--- start ---
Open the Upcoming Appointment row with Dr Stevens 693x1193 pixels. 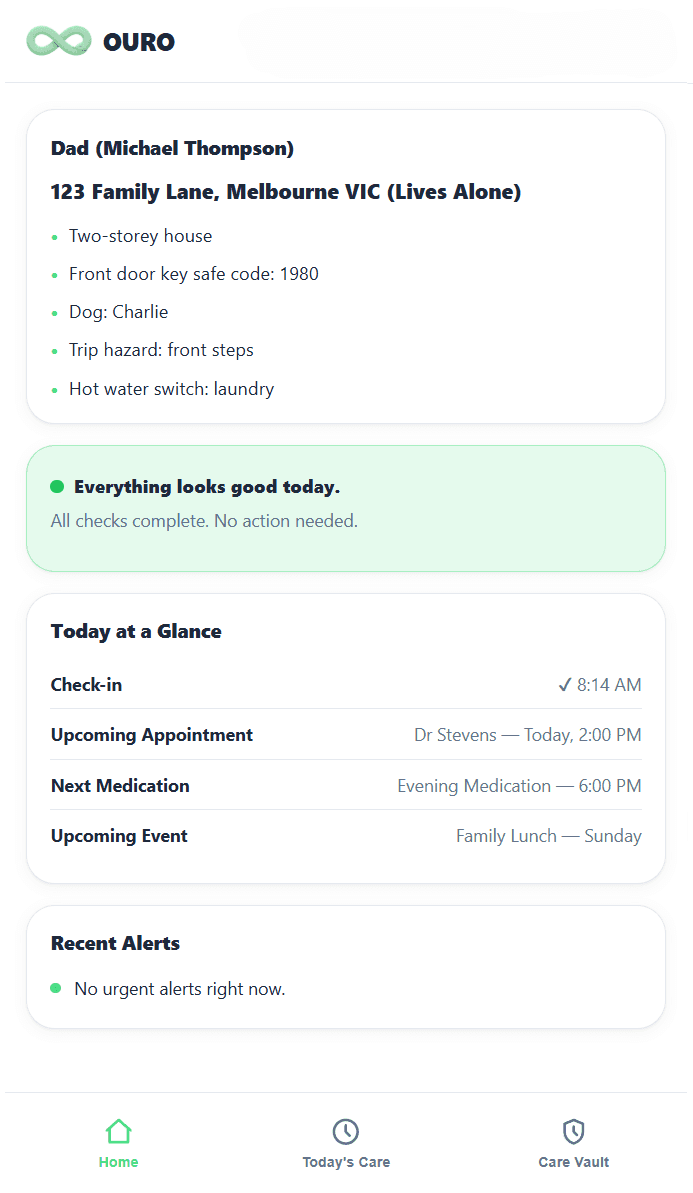click(346, 735)
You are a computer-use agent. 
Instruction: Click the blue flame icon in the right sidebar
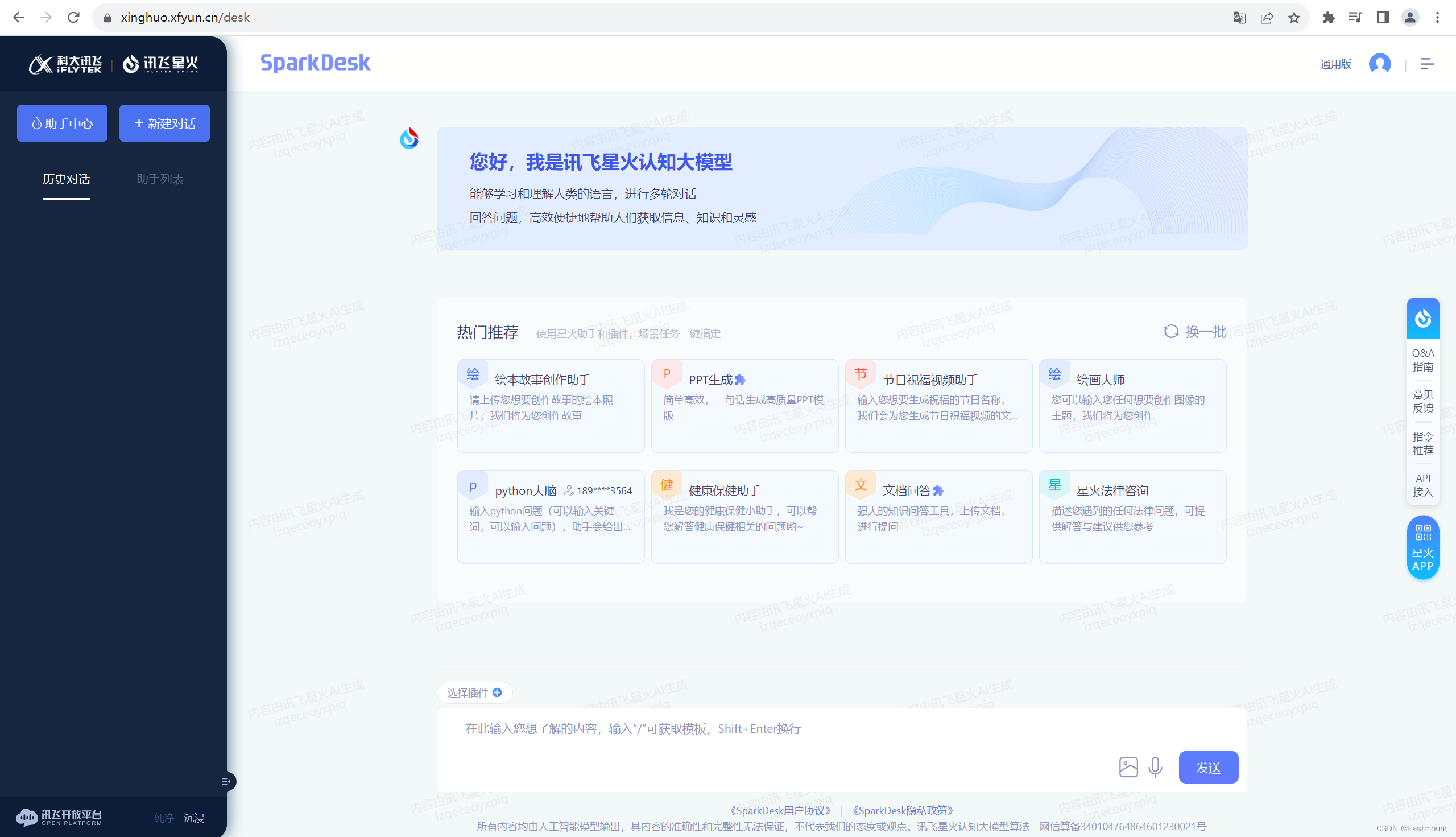[1422, 318]
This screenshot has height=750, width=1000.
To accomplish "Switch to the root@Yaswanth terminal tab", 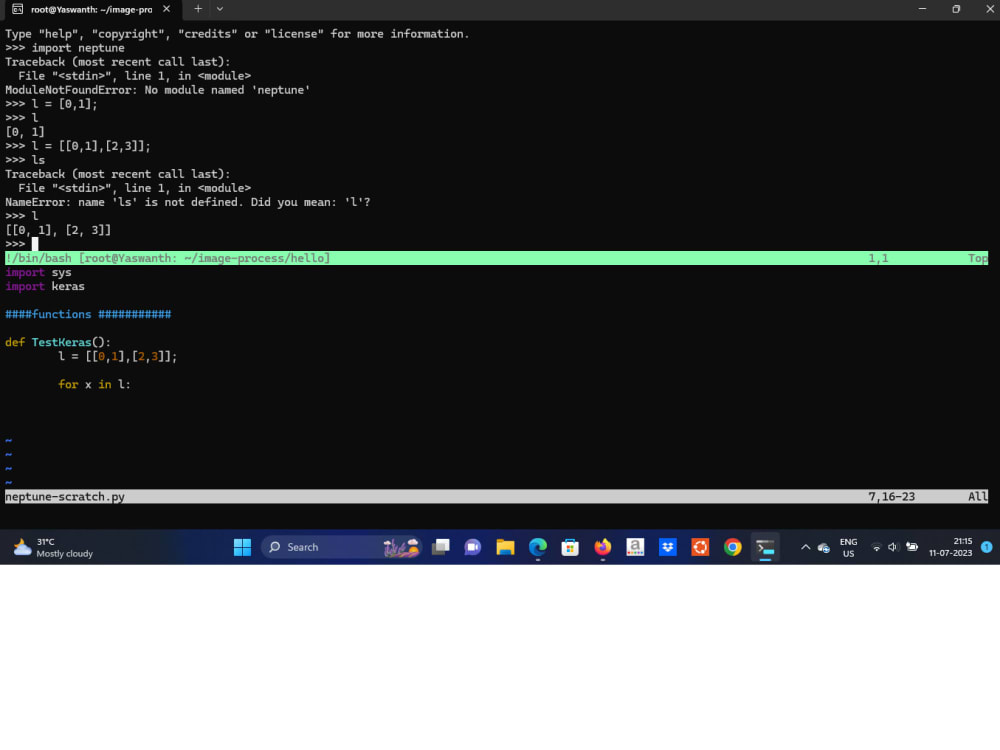I will (x=85, y=9).
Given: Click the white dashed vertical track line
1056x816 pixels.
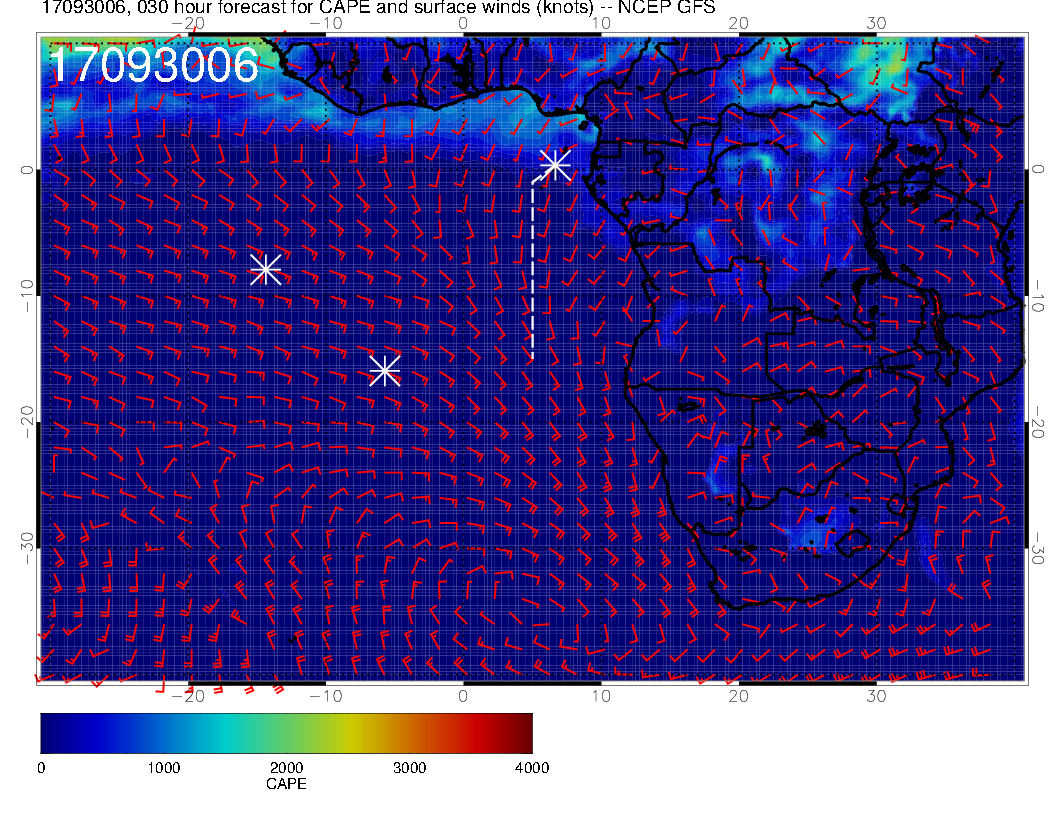Looking at the screenshot, I should [532, 270].
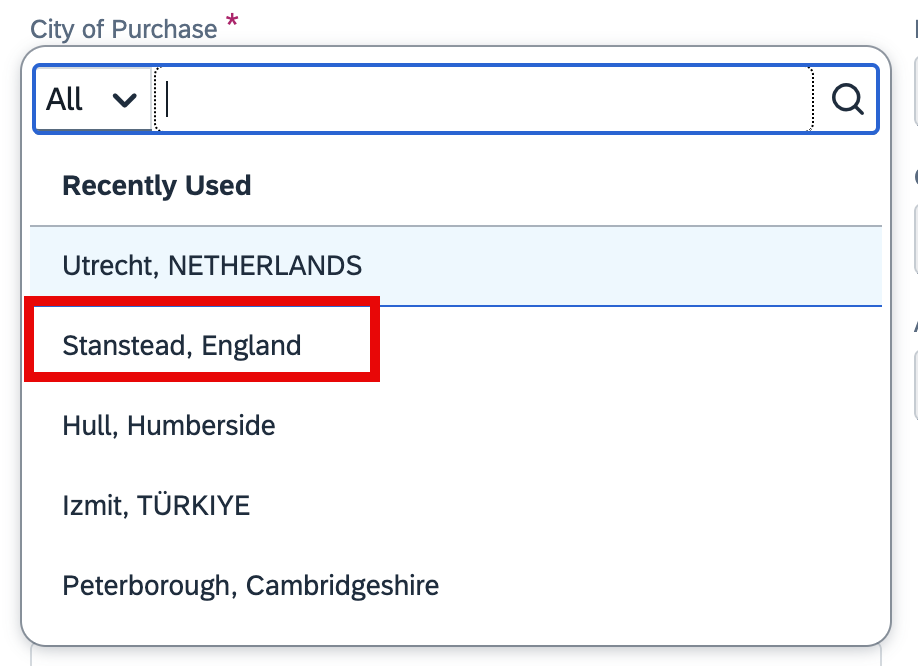Click the word "Cambridgeshire" in last entry

tap(342, 586)
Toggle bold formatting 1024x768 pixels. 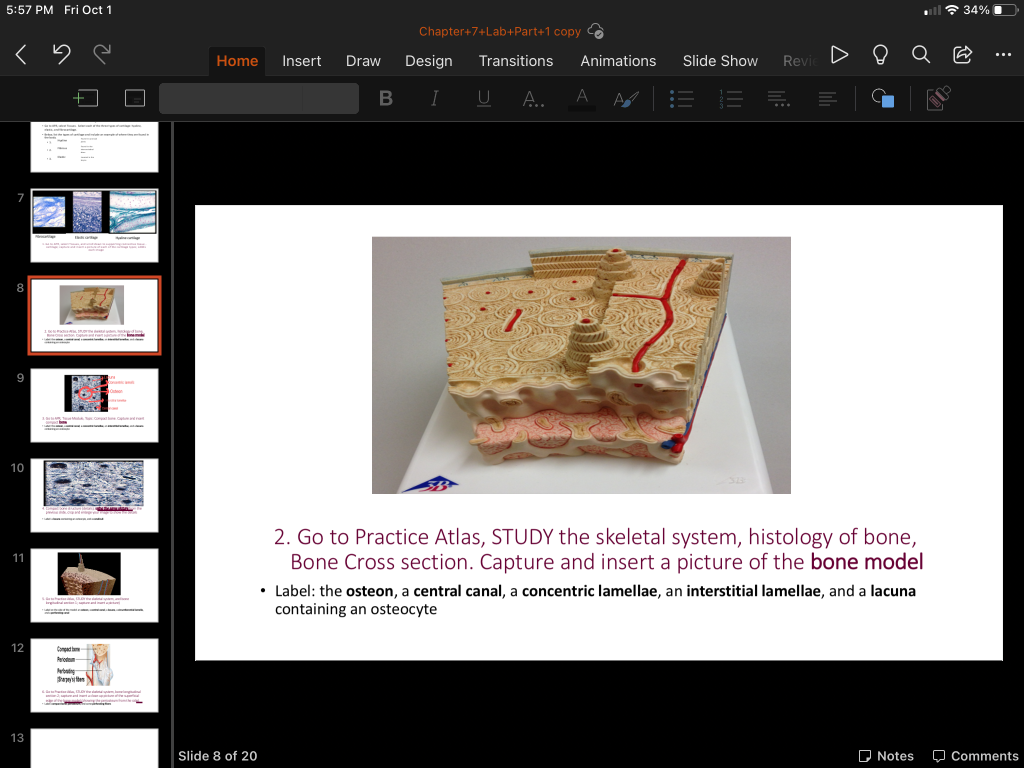(386, 98)
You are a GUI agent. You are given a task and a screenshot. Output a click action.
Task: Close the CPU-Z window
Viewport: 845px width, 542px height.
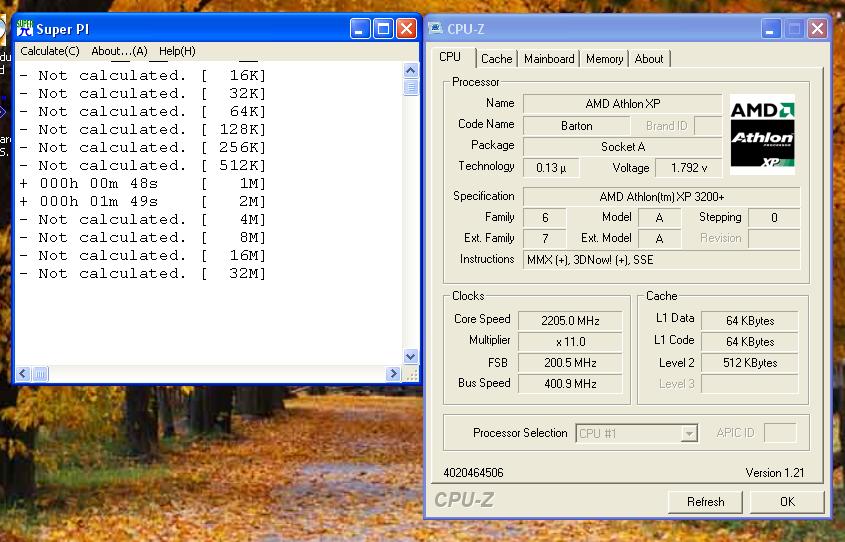click(817, 29)
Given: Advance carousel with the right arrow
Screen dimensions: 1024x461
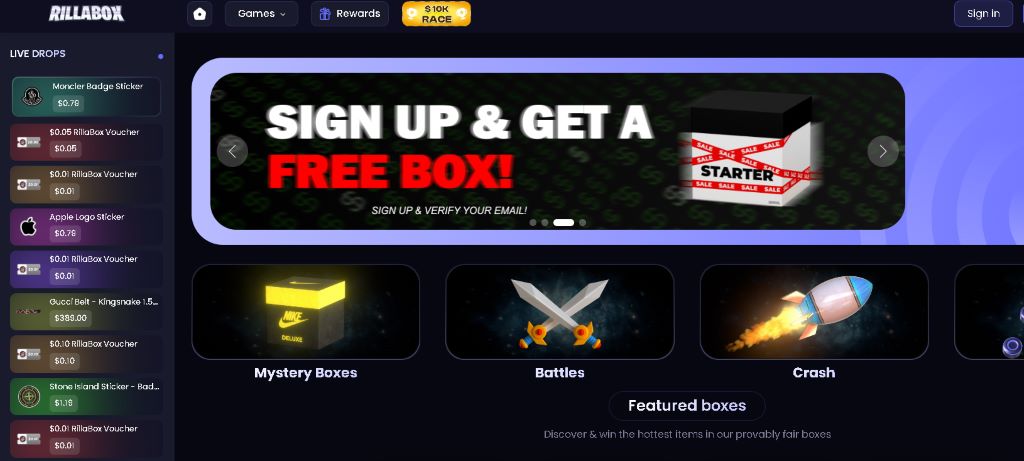Looking at the screenshot, I should tap(883, 151).

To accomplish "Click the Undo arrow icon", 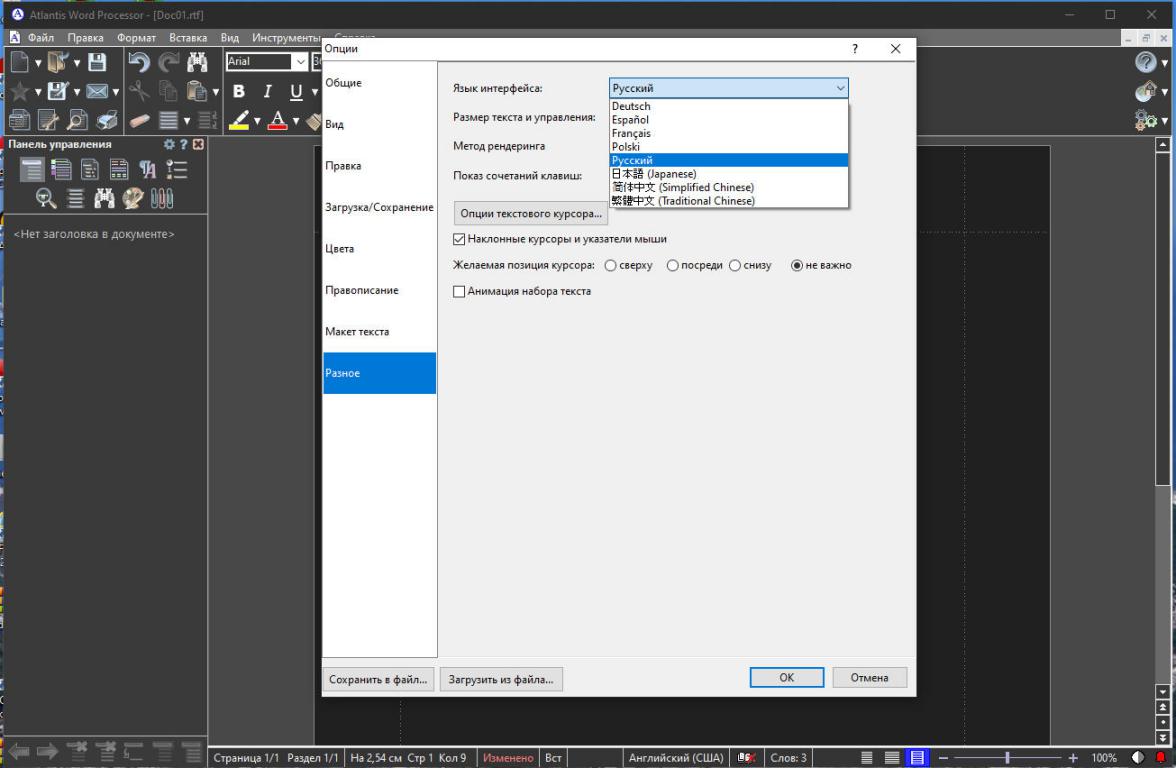I will 138,62.
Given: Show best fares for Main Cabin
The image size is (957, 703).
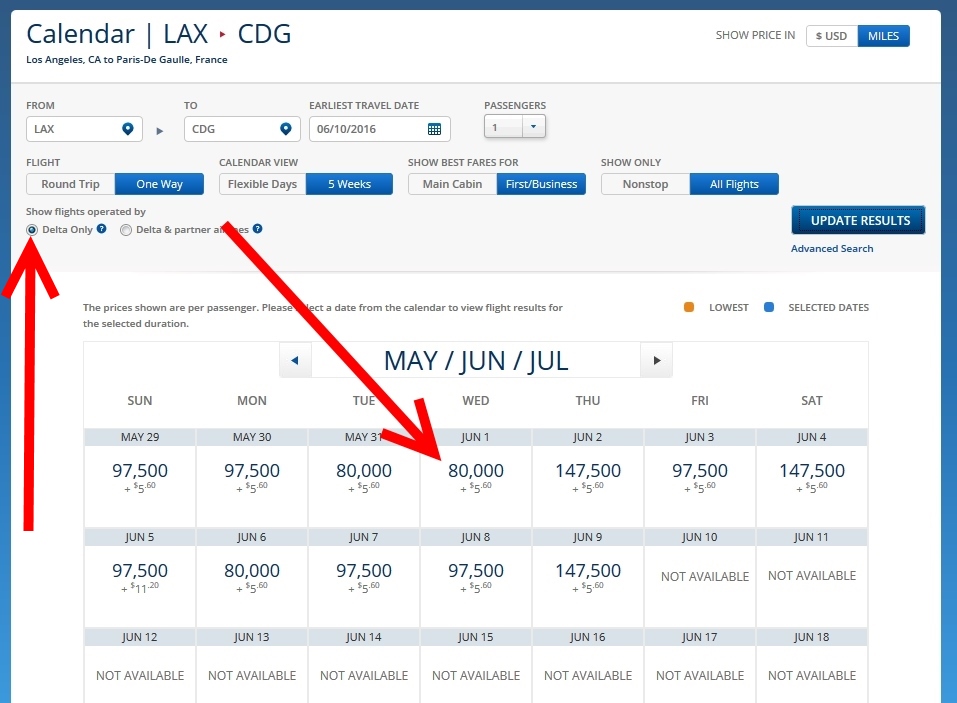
--- end ---
## WHAT YOU ARE ASKED TO DO:
Pull out every line from the entries above that contains the string "agent", treating uppercase and lowercase as different.

## SOLUTION TO THIS PROBLEM:
You are a computer-use agent. 
You are a GUI agent. You are given a task and a screenshot. Output a click action.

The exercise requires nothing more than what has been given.